Use of First Class mail and package delivery expanded sharply in the early 1900’s. Commercial users of postal services found that the expense of postage higher than if they delivered their own mail. They began using their own carriers to deliver what otherwise would be primarily First Class Mail, in order to avoid paying U.S. postage. At the time, the biggest source of revenue for the Post Office was First Class Mail, so private carriers were reducing the revenue coming into the postal agency. The U.S. Post Office went to Congress and asked for a law to constrain this competition by making it against the law for anyone else to use a mailbox. In 1934, the New Deal Democratic Congress complied, as the postal system had enormous political power within the Democratic Party. Every town and city had postal employees and they voted to have the “mailbox restriction” law (18 U.S.C. 1725). This gave the Post Office what one government official observed as “a virtual monopoly over mailboxes”. In addition, if any flyer or other item was found in the mailbox without postage, the Post Office could force the person putting it in to pay postage for it, even if it had not been delivered by postal carriers.


Did it work? Yes, more or less. It seemed as though the Post Office had crushed its competition—at least for a while. Flyers, advertisements and newspapers continued to be delivered, but they were now instead stuck inside front doors, underneath welcome mats, and left on stoops and front yards. First Class mail still had to go through the Post Office.



Mailbox by ms.akr via CC BY-SA 2.0 via Flickr.

E-mail was introduced in the 1980’s, followed by online shopping and banking in the 1990’s and early 2000’s. The volume of First Class mail dropped every year, and as the quantity dropped, the Post Service increased the price of a First Class stamp, which motivated people to increase their usage of e-mail and to start paying their bills online. This further reduced the demand for First Class stamps. The utility companies that had initially created problems for the Post Office made it increasingly possible for bills to be paid online. Package delivery services, which offered better services often at less cost than the Post Office became widely available in the 1990’s, which took even more business away from the Postal Service.


Until the arrival of the Internet and e-mail, the American postal system was the nation’s largest and most sophisticated information delivery infrastructure. Its power and legacy stemmed from its role of the movement of facts and all manners of paper-based reading materials. For example, the design of a round “tunnel type” mailbox was designed by a postal employee designed in 1915, used in front of homes and businesses which are still popular a century later. Therefore, the U.S. Postal Service remains an important part of the nation’s information infrastructure.
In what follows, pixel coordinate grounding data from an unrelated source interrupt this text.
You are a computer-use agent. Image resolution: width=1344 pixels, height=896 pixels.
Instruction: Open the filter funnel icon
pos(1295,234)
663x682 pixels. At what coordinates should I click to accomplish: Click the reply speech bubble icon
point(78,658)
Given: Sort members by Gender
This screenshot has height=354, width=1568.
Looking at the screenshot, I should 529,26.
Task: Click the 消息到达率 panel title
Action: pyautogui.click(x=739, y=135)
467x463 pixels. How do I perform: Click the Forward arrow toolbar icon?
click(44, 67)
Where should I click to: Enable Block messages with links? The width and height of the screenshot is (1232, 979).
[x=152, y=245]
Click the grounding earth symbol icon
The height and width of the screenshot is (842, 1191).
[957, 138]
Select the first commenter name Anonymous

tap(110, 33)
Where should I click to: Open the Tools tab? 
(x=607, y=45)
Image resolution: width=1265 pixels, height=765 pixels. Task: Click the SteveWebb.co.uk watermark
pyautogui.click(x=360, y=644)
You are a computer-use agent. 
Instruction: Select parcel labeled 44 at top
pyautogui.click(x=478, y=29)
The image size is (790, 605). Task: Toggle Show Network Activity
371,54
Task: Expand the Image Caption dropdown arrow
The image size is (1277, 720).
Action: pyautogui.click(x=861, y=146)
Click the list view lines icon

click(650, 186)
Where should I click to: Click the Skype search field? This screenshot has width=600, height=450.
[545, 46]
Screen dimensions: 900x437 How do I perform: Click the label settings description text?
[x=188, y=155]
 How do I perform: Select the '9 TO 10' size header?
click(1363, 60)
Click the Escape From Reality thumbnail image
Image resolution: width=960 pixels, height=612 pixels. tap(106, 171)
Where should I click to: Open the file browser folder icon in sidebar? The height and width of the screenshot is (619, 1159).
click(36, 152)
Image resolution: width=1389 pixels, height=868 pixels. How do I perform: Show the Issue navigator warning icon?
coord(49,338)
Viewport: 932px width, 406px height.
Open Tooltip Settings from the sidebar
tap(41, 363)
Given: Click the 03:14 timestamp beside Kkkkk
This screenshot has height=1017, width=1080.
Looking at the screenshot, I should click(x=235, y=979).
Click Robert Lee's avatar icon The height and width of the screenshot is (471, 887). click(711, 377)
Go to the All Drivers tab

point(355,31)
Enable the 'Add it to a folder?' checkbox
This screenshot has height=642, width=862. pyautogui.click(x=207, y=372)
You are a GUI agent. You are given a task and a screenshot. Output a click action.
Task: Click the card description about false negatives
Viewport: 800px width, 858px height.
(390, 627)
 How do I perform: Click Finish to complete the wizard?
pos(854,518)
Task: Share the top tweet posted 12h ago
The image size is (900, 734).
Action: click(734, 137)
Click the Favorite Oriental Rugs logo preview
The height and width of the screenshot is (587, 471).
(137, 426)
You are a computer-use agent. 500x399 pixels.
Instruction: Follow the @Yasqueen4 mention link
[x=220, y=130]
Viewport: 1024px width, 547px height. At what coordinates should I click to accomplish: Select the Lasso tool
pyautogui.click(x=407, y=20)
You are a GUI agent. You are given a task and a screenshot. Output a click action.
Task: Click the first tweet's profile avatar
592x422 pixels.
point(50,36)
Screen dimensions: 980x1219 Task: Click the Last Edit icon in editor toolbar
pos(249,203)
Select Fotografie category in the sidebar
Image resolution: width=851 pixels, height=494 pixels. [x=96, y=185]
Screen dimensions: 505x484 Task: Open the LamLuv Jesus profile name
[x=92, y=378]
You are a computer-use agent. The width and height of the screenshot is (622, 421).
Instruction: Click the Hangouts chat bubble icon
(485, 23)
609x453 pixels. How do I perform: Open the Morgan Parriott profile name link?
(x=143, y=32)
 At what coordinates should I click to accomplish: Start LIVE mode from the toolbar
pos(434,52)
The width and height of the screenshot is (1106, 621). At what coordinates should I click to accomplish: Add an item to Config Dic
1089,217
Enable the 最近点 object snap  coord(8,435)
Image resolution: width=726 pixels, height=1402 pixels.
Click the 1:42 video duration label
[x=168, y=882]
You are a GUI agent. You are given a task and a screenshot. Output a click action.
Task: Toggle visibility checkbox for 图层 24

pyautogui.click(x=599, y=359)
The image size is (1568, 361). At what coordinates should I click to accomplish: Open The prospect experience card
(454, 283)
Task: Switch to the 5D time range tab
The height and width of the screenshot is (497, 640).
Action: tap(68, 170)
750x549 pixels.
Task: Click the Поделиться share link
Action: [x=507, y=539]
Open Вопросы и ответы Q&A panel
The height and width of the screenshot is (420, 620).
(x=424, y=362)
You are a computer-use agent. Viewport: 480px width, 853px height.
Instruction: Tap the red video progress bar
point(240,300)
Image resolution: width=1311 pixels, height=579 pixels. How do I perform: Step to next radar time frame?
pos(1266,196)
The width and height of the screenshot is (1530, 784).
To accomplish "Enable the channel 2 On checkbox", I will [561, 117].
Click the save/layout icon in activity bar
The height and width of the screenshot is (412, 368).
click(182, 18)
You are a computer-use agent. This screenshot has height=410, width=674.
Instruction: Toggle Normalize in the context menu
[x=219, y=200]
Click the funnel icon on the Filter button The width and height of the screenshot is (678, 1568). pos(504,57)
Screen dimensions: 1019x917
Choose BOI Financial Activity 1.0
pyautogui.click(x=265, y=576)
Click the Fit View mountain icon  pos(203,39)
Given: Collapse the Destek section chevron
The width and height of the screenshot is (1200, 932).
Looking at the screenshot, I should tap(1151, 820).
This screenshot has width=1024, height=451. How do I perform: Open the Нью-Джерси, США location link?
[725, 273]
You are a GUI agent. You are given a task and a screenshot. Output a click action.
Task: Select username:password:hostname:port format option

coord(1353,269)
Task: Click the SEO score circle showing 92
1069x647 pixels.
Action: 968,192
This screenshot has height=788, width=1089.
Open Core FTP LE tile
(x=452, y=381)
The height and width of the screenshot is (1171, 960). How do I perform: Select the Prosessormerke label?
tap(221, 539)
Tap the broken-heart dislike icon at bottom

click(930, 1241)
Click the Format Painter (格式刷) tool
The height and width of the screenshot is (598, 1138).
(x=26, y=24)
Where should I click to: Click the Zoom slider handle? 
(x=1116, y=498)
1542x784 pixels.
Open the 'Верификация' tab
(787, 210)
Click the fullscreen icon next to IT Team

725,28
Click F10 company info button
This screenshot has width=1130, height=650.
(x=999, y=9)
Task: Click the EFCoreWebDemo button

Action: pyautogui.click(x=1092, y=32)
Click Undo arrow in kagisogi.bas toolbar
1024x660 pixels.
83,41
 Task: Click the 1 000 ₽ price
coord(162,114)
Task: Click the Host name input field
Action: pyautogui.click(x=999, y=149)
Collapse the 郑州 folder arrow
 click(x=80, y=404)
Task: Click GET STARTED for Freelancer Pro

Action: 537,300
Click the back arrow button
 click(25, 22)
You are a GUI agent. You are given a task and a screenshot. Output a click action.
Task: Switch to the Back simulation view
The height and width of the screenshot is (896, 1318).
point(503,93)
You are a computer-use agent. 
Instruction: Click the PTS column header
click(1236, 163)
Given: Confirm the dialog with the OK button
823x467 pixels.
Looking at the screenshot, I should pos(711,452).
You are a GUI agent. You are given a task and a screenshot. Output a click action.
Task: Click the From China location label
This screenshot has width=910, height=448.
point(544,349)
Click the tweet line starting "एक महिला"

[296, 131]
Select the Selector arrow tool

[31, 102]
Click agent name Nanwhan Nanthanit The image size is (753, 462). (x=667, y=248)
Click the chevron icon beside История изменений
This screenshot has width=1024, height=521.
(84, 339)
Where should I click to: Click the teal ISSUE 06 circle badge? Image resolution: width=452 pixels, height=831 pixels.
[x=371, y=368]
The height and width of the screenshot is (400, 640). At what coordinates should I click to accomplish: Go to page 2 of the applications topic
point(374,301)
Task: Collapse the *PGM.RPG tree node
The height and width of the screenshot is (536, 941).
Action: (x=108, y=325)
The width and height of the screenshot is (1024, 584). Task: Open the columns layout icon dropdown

In 2016, the Postal Service handled 154 billion pieces of mail, employed 600,000 people, and operated out of over 31,000 post offices. The total revenue from the U.S. mailing industry was $1.4 trillion. From this revenue, $71.4 billion came from the U.S. Postal Service. First Class mail brought in $27.3 billion, still constituting the biggest part of its revenues. As the Postal Service likes to point out, “If it were a private sector company, the U.S. Postal Service would rank 39th in the 2016 Fortune 500.” The humble mail box continues to be an integral part of our twenty-first century information infrastructure, even if the Post Office no longer has a lock on mail delivery.


Headline image credit: Mailboxes by Moosealope via CC BY-SA 2.0 via Flickr.


The post Why can mailboxes only be used for U.S. mail? appeared first on OUPblog.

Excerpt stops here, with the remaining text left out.